Vilarejos, castelos e torres de igreja iam ficando para trás, e surgiam novos vilarejos, castelos e montanhas. Passávamos sobre sementeiras, arbustos e prados floridos, inúmeras cotovias sobrevoavam o céu azul – eu teria sentido vergonha de gritar bem alto, mas por dentro explodia de júbilo e esperneava e dançava pela carruagem, tanto que deixei o violino cair. Como o sol subia cada vez mais, surgiam grandes nuvens brancas no horizonte e tudo no ar e na superfície ficava tão vazio e abafado e calmo sobre o milharal ondulado que de repente me vieram à cabeça meu vilarejo e meu pai e nosso moinho, quão aconchegante era lá, sob a sombra junto ao lago, e como tudo parecia tão, mas tão longe agora. Senti-me estranhamente mal, como se tivesse que retornar. Coloquei meu violino entre o casaco e o colete, me sentei na escada da carruagem,e, perdido nos meus pensamentos, adormeci.
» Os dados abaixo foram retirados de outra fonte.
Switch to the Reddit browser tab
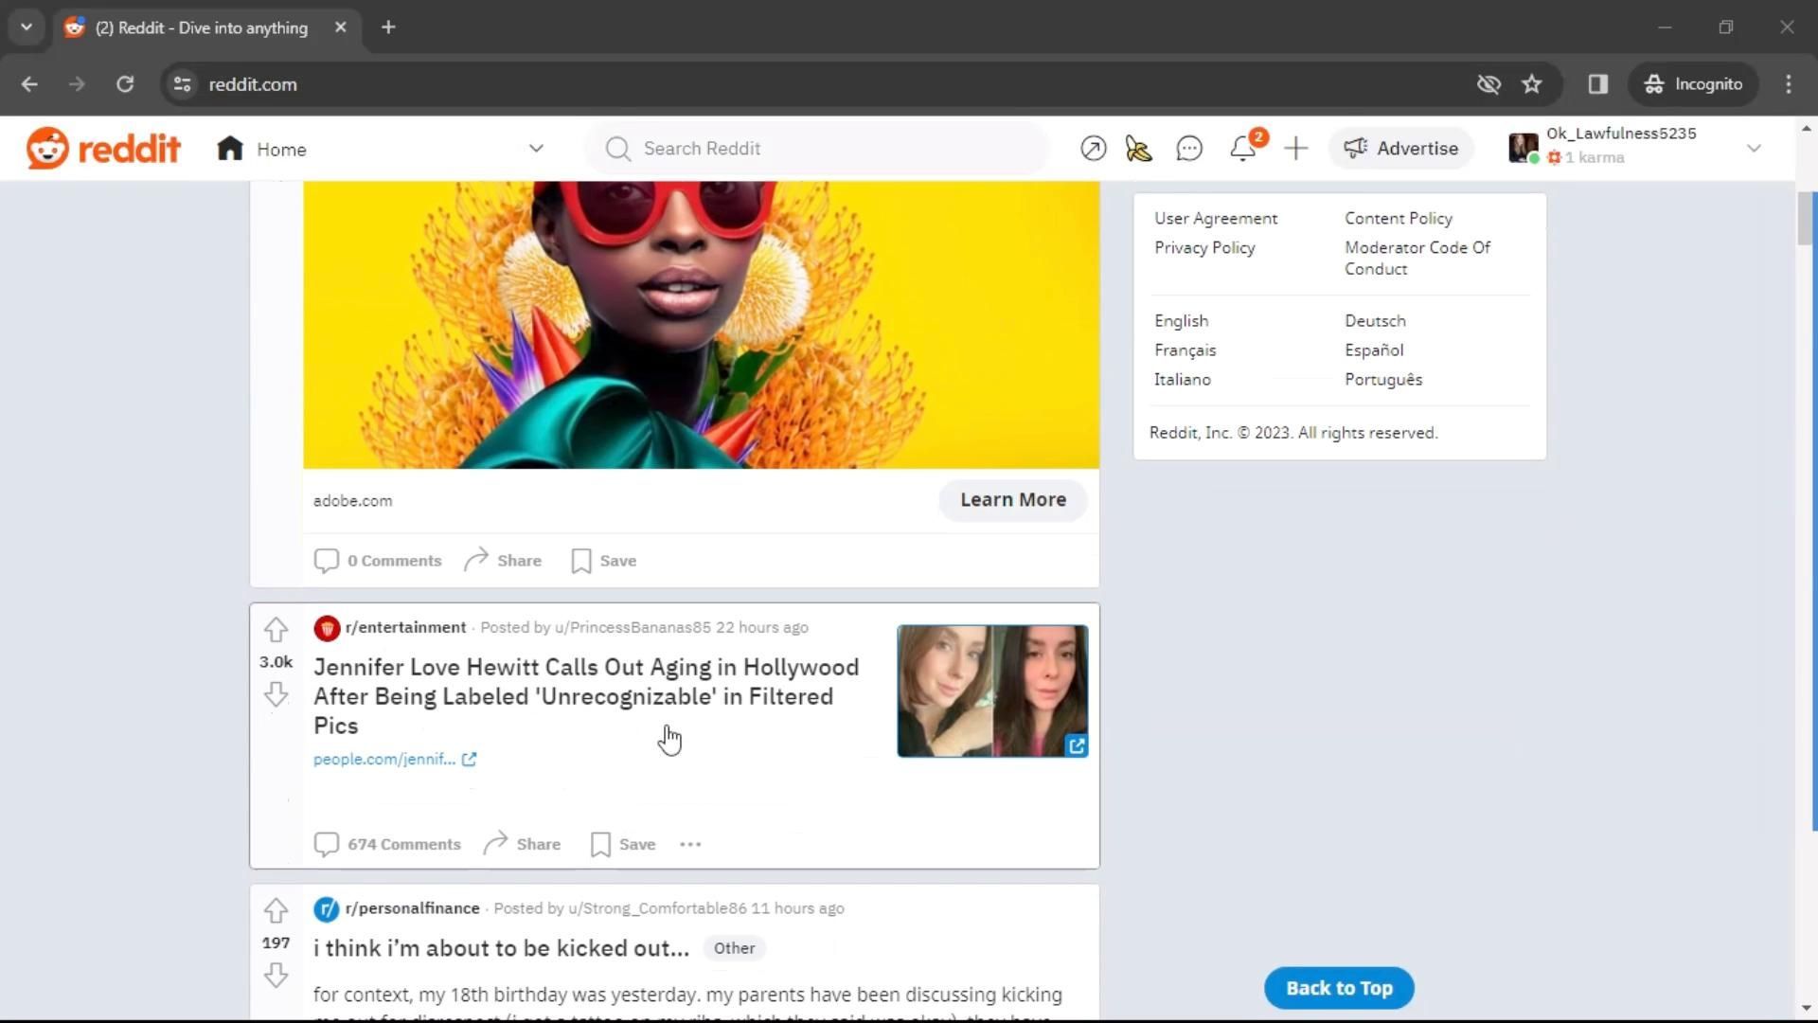1818x1023 pixels. [x=201, y=27]
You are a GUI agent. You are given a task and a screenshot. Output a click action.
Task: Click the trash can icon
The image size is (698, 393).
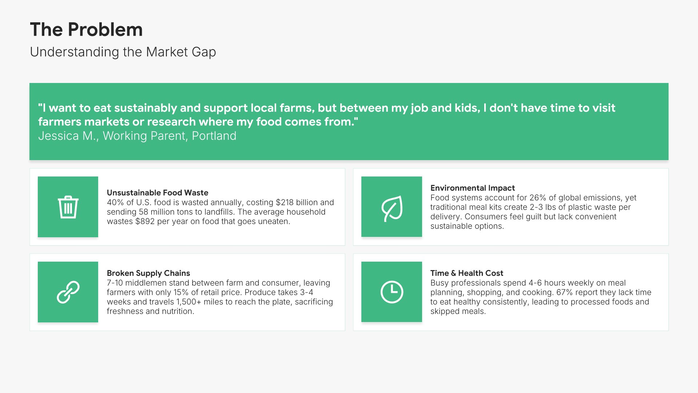coord(68,207)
Quando abri os olhos, a carruagem se encontrava sob as altas tílias. Atrás delas uma escada larga entre as colunas levava a um magnífico castelo. Entre as frestas das árvores vi a torre de Viena. Aparentemente as damas já tinham descido havia algum tempo e soltado os cavalos. Fiquei tão assustado em ver-me assim sozinho que pulei rapidamente para dentro do castelo; foi quando ouvi risadas vindas da janela lá de cima.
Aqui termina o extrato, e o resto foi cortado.